Consequently, the output of the recurrent node at each time step is dependent on the current input and the previous hidden state of the node (i.e., the memory of the node). The dynamics of the recurrent node over time can be unfolded, as illustrated in Figure 2-14. By unfolding, the network is unrolled to the full network for the complete sequence. Considering the unfolded network, the RNN creates one layer for each time step with shared weights across all the series. The RNN is trained across all the time steps using the backpropagation through time (BTT) algorithm [29]. Figure 2-14 presents a simple RNN node with an input sequence and an output sequence. Depending on the architecture of the RNN, the network may or may not have an output for every time step of the input sequence, and it may or may not require an input for every time step of the output sequence. The main feature of the RNN is that it maintains a hidden state that is the memory of the node and captures information about the sequence.

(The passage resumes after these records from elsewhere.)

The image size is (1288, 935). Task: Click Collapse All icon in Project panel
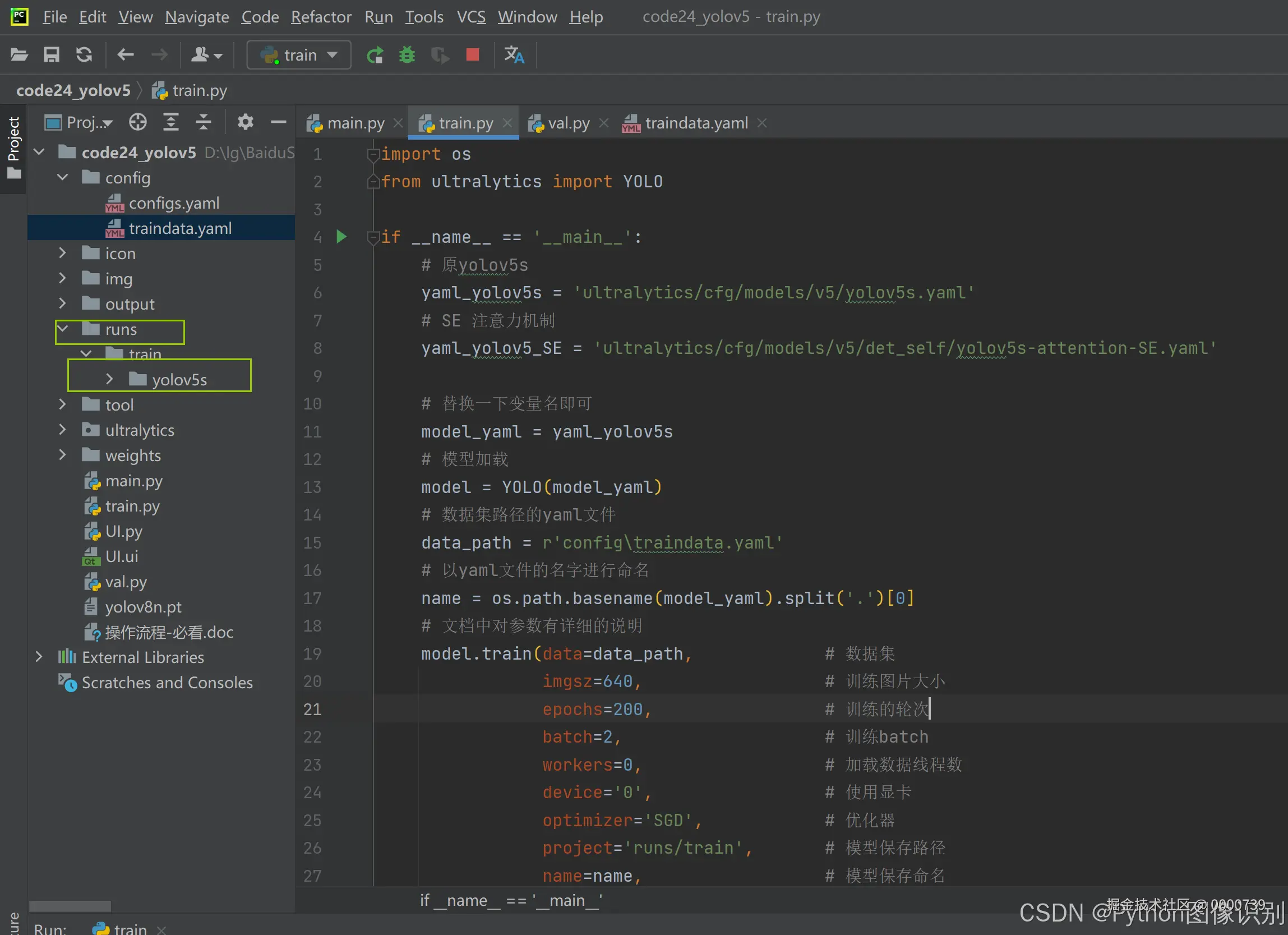coord(204,122)

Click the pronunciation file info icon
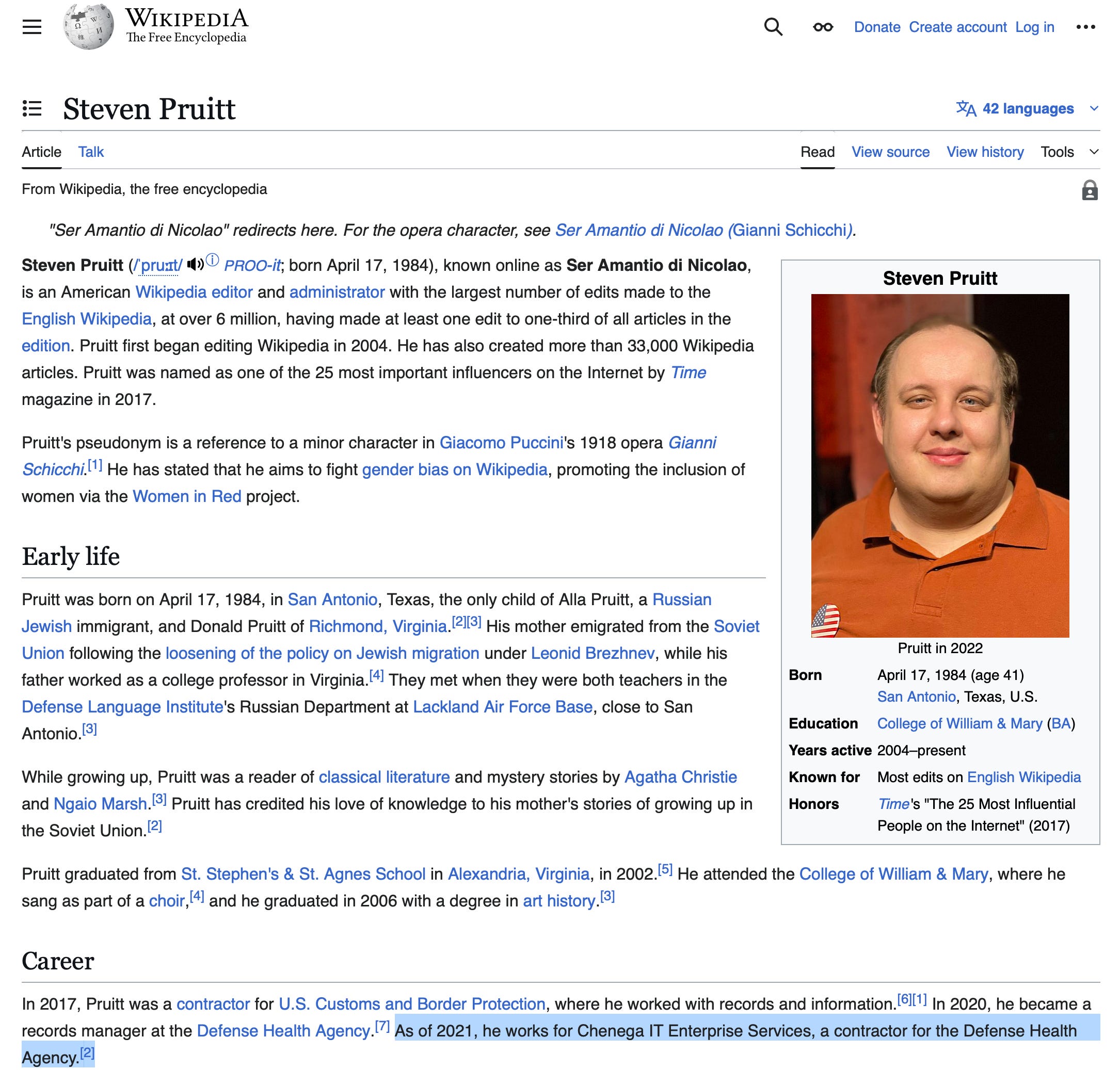(213, 261)
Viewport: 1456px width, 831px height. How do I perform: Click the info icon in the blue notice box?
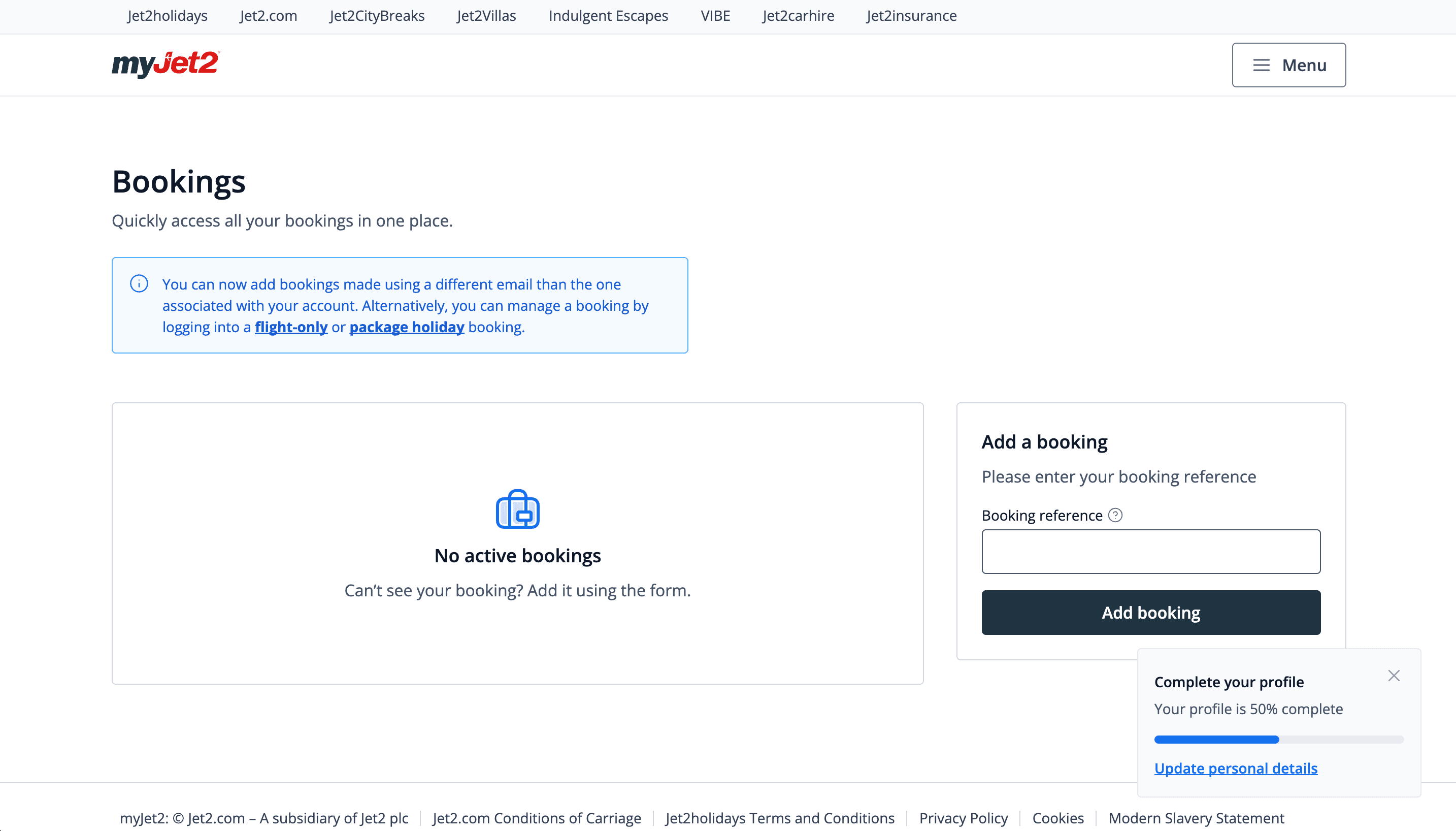tap(139, 283)
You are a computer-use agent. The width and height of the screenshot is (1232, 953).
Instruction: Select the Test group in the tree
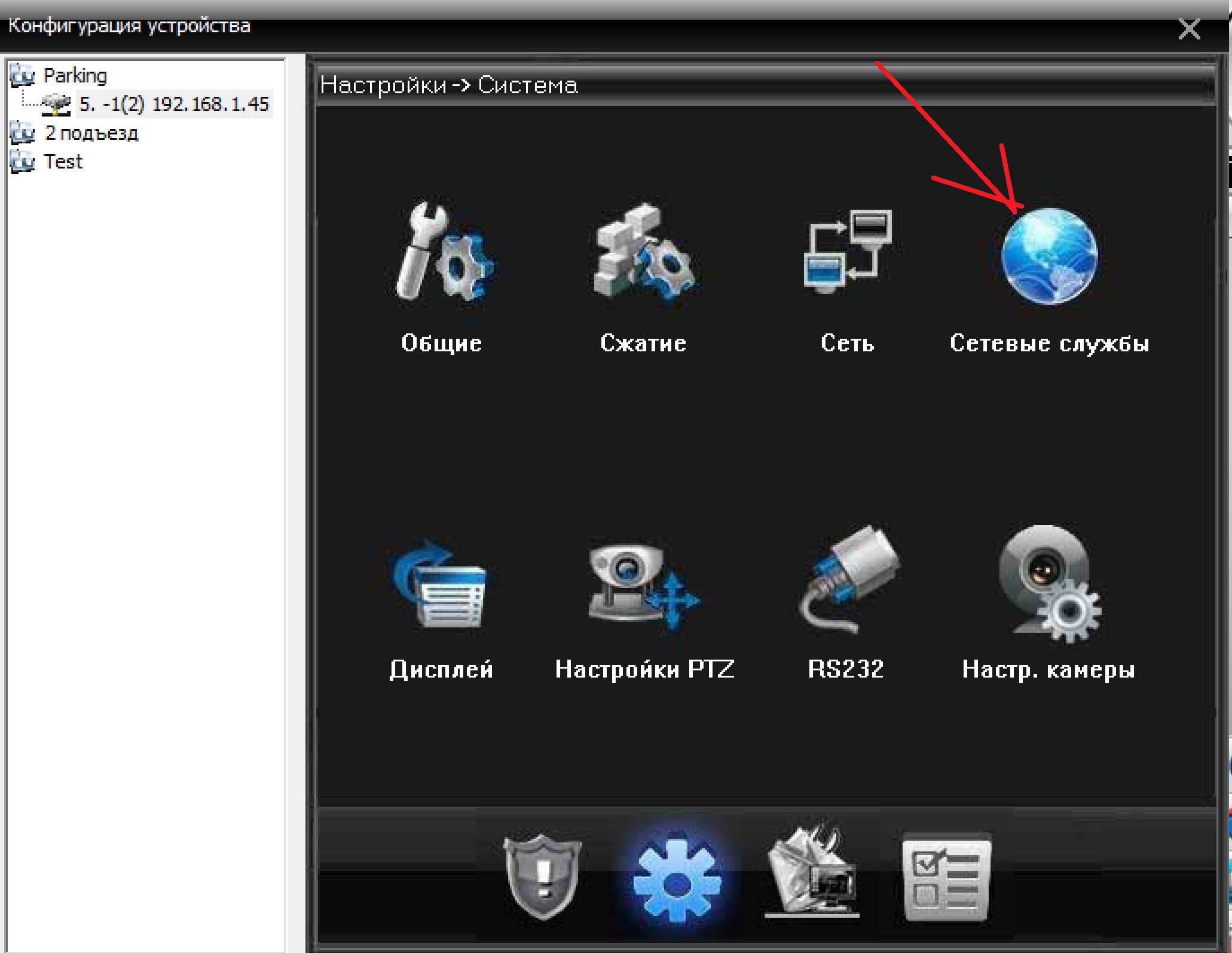pos(63,162)
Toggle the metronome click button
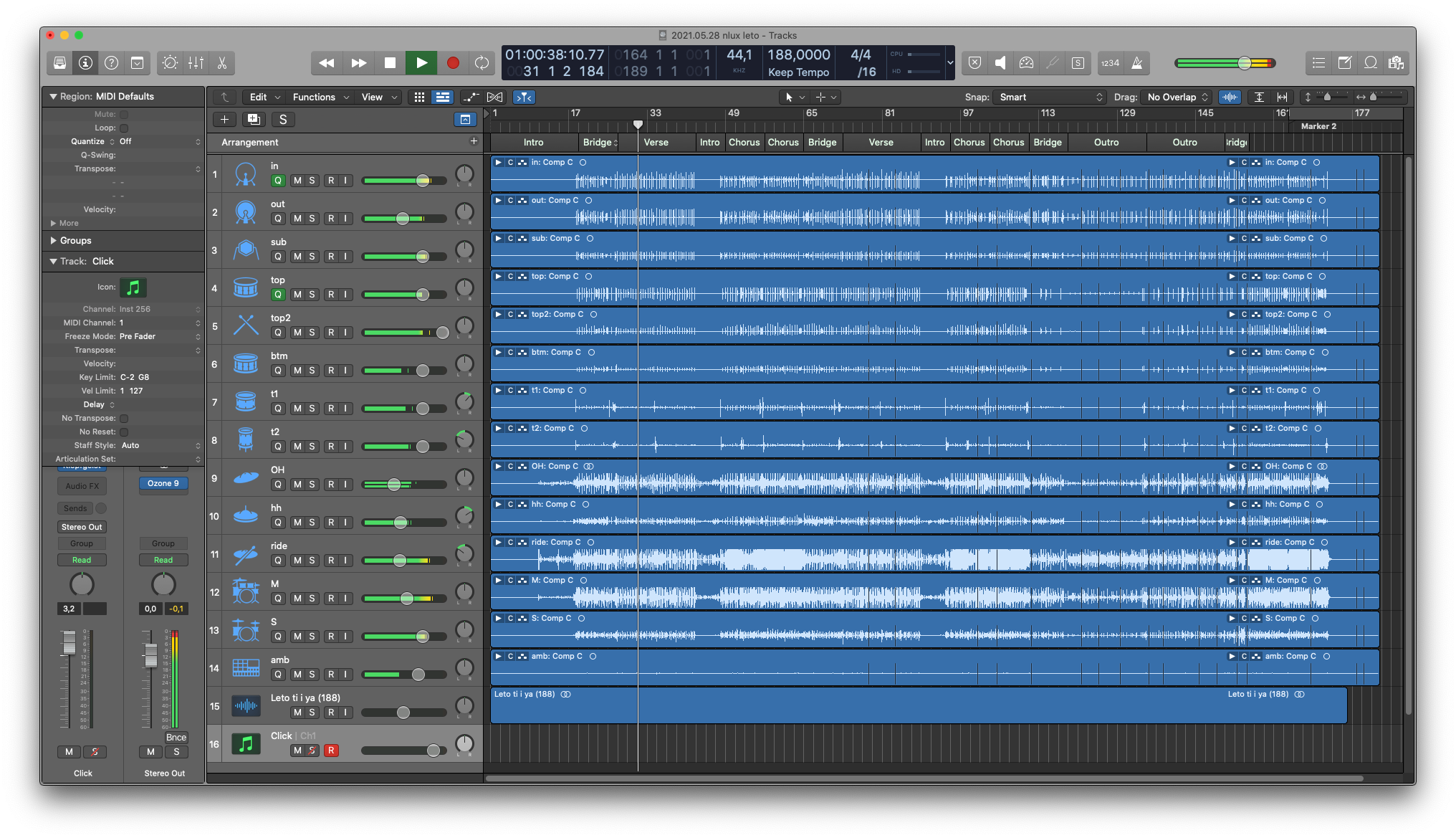This screenshot has width=1456, height=838. pos(1137,63)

At each iteration of the training process, every parameter of the network is updated based on the gradient of the loss function in direction to reduce the total loss (i.e., error) of the network. When estimating the gradient in the backpropagation along with many time steps, the gradient could get exponentially large or exponentially small due to many multiplications through the chain rule. The exploding or vanishing gradient prevents the parameters of the network from converging to the values that result in a minimal error during the training process. Training of the RNN is considered to be challenging due to the problem of vanishing or exploding gradient.
There are techniques such as the truncated backpropagation through time (TBTT) to prevent the gradient from getting too large or too small. TBTT limits the number of time steps the error can be propagated that could restrict the ability of the network to learn the long-range dependencies in sequences. Fortunately, there are modern RNN architectures such as the Long Short-Term Memory (LSTM) network that address the vanishing or exploding gradient problem with high capability of learning long-range dependencies. The LSTM network is a type of RNN with recurrent connection but with advanced LSTM blocks instead of simple recurrent nodes. The core component of the LSTM block is the cell that serves as the memory of it. This component decides what to keep in or remove from memory, considering the previous state and the current input. Most of the recent RNN architectures use LSTM blocks, and this architecture is discussed in more detail in the deep learning component of this document.
Partially Recurrent Network
PRN is considered a simplified version of the Jordan–Elman network without hidden neurons. It is composed of an input layer of source and feedback nodes, and an output layer, which is composed of two types of computation nodes: output neurons and context neurons. The output neurons produce the overall output, while the context neurons provide feedback to the input layer after a time delay. The topological structure of the network is illustrated in Figure 2-16. More details can be found in [30] and [21].